Il violoncello di Bach
Una casa ottocentesca mi accoglie, busso e vengono alla porta tre signore di mezza età.
Sorridenti mi fanno entrare e mi offrono un rinfresco.
Mura alte tre piani, finestre gotiche nere e una pittura marrone scuro con un giardino semi abbandonato.
La porta scricchiola e gli ambienti interni appartengono a un’epoca barocca con elementi ridondanti e tipici d’un grottesco proporsi, atmosfera surreale e colloquiale.
Sono dentro da un po’ e il colloquio è gradevole, si parla del nulla e nelle stanze si sente risuonare una musica di violoncello, forse una suonata di Bach.

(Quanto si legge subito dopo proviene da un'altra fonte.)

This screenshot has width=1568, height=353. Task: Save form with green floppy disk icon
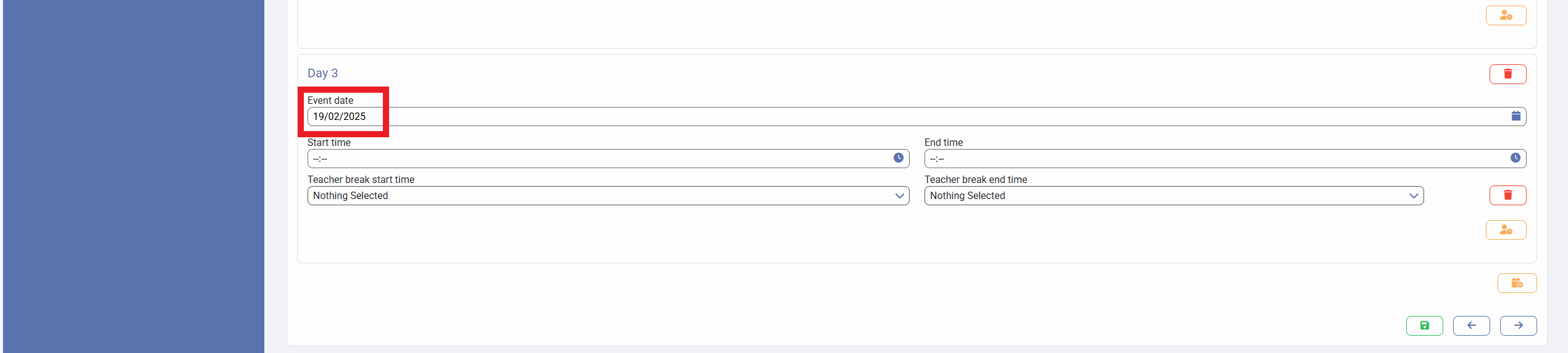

Non conosco quelle donne e nemmeno i loro nomi eppure le percepisco bene dentro di me, hanno un’aria molto familiare e poi quelle facce paffute e buffe mi sono alquanto simpatiche.

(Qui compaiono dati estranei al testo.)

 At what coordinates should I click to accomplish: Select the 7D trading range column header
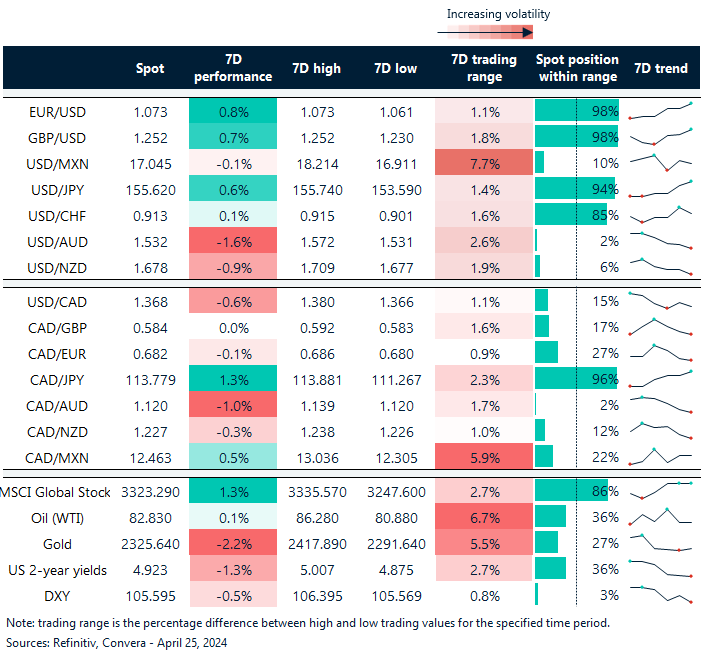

Una serata in buona compagnia... quando, d’improvviso, noto negli occhi delle mie conversatrici note d’un colore rosso acceso, comincio ad avvertire dei brividi e i miei piedi si sollevano dal pavimento, mi ritrovo inconsapevolmente a volteggiare sopra i loro sguardi che nel frattempo sono passati dal tenero al satanico afflato.

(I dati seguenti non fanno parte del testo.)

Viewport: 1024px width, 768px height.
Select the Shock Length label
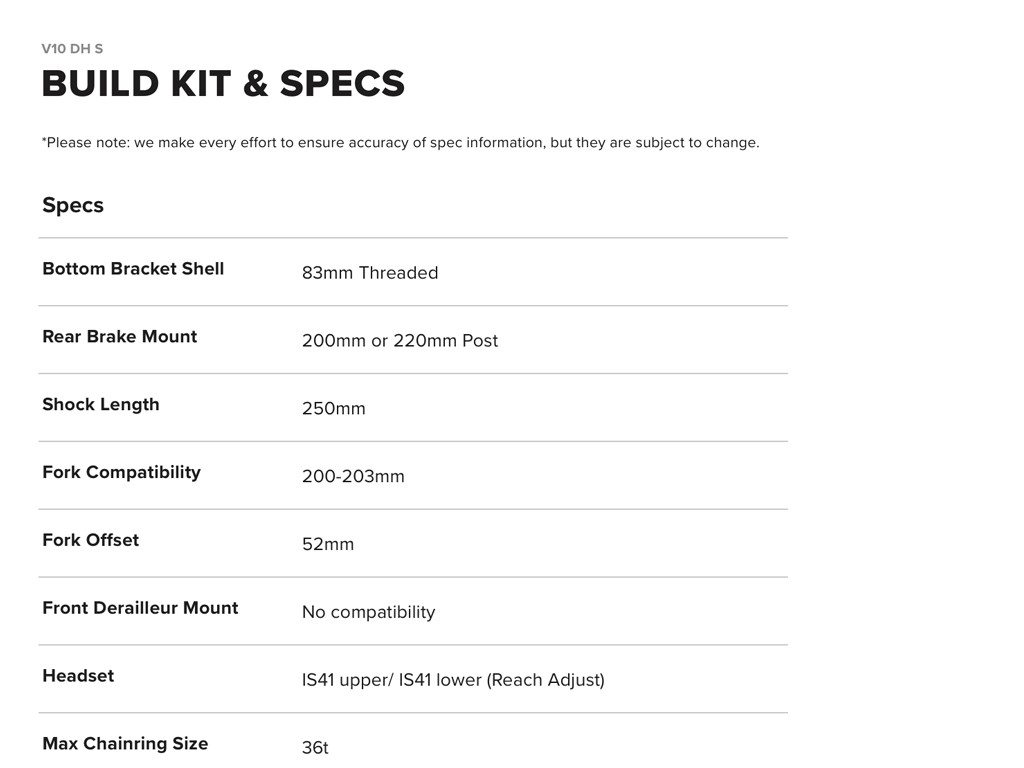(101, 405)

Vorrei fuggire… le vedo sorridere e ridere, ridere, poi del sangue cola dalle loro pupille e la bava penzola delle labbra e io continuo a galleggiare nell’aria in balia delle menti di quelle donne che paiono comandare i miei movimenti con gli occhi.
Tremo e sudo con un’acidità gelida che mi irretisce i pensieri, la parola e i muscoli, i peli delle braccia sono irti e spessi, voglio uscire da me ma non riesco, quella prigionia quasi mi piace.
La musica si ferma, un attimo dopo mi ritrovo disteso sul pavimento e riesco a muovermi di mia volontà, mentre le tre donne sorridono nuovamente.
Mi alzo e cerco di raggiungere la porta d’ingresso.
La musica riprende e io devo fermarmi, guardo quelle donne negli occhi e percepisco tutto il male che hanno dentro, vorrei andare oltre il giardino di quella casa ma non ci riesco, sono attratto da quel perverso senso di morte e dal senso di goduria che esso mi dà.
Sono dentro la casa e lotto per percepire il male dentro di me, voglio sapere, provare, sanguinare, sollazzarmi di male e berlo a più non posso.
Non ho più paura e inconsapevolmente lotto per e con le mie percezioni demoniache.
I miei occhi sanno d’inferno e rido con le mie amiche, eccome se rido! E dalle mie mani cola del plasma raggrumato.
La musica continua e quel violoncello mi carezza nel mio male tanto profondamente da permettermi di vedere il volto degli inferi, la bellezza delle fauci del maligno.
Il male attrae come mai può fare il bene ma io ho un rigurgito di coscienza e riprendo ad avere paura, una umana paura e i volti delle donne ritornano ad essere spaventosamente semplici nel demoniaco essere.
Le menti insulse e malefiche mi attirano come una calamita, io cerco di lottare e volo intorno sopra quegli esseri, mi avvicino e poi mi allontano come se la danza della musica possa condurmi a suo piacimento oltre e fuori le meraviglie distorte del male.
Ecco... la musica si fa sempre più flebile e infine tace.
Sono nudo sul pavimento e la mia pelle è sciolta nell’humus del peccato.
Sono ancora umano in qualche anfratto del corpo, allora comprendo.
Comprendo e scappo, scappo via lasciando quelle donne sorseggiare amorevolmente la loro bevanda, sedute al tavolino del male.
Sono in un giardino e recapito la posta del demonio a domicilio, una stupenda casa ottocentesca abbandonata mi circonda e Bach suona il violoncello.